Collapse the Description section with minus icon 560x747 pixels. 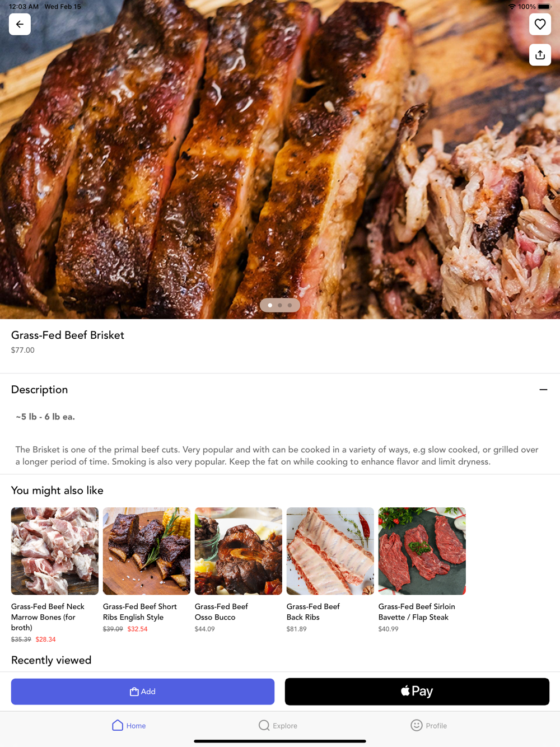[543, 390]
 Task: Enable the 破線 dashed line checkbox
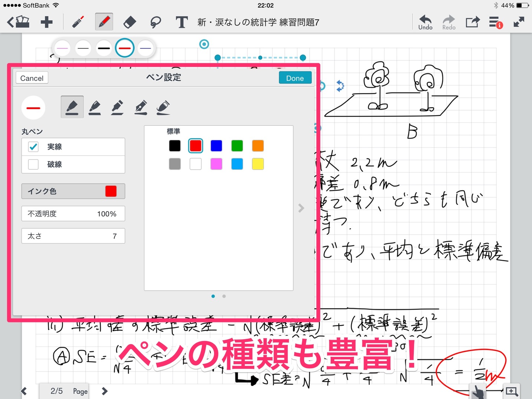[x=33, y=164]
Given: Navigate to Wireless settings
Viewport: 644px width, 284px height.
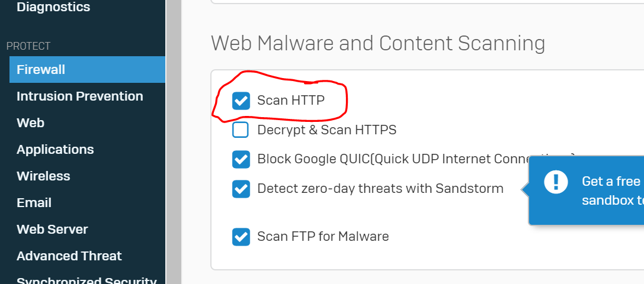Looking at the screenshot, I should pyautogui.click(x=43, y=176).
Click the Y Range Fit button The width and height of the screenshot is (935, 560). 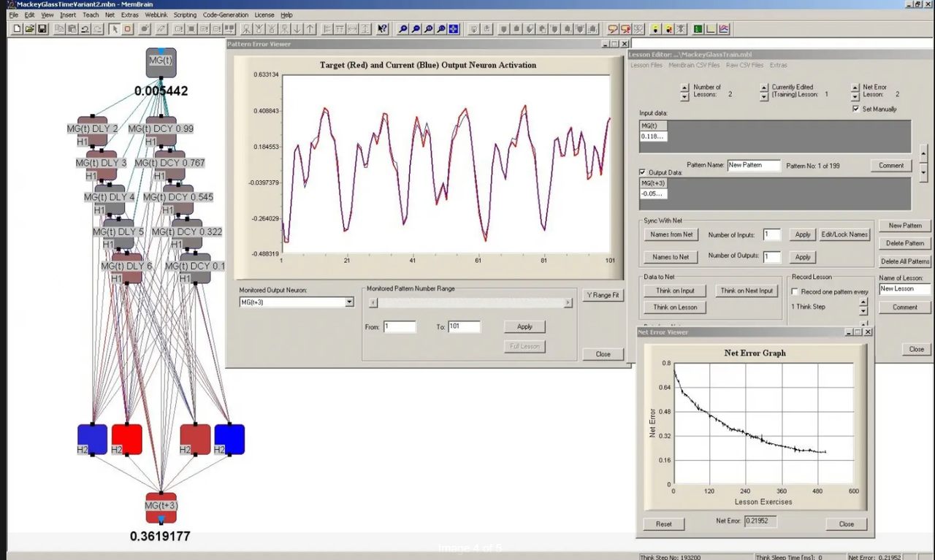(x=603, y=295)
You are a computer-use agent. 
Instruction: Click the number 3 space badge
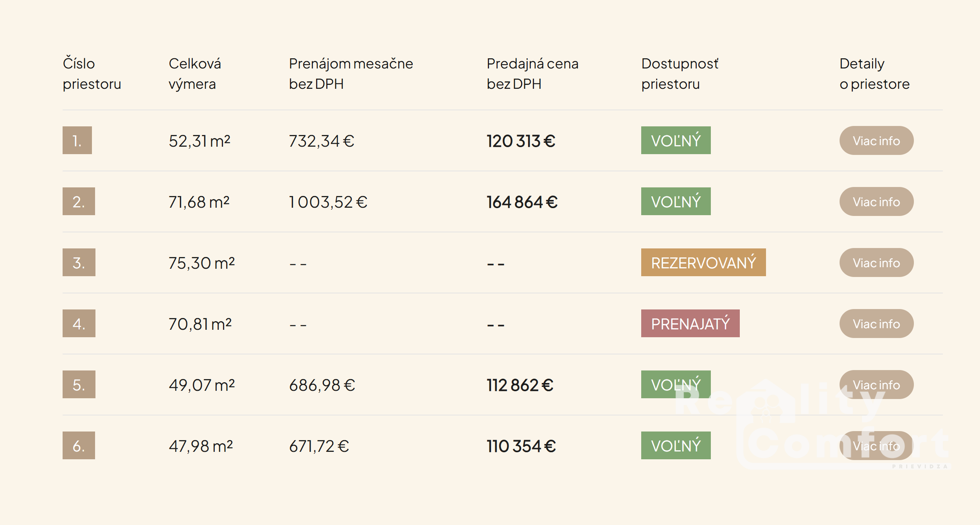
____
#### About this task
Copy word for word every line from the one holding "You are a computer-use agent." to the end of the listing, both ends included, but do not copy any pictures.

#### Task answer
You are a computer-use agent. 
Instruction: Click the number 3 space badge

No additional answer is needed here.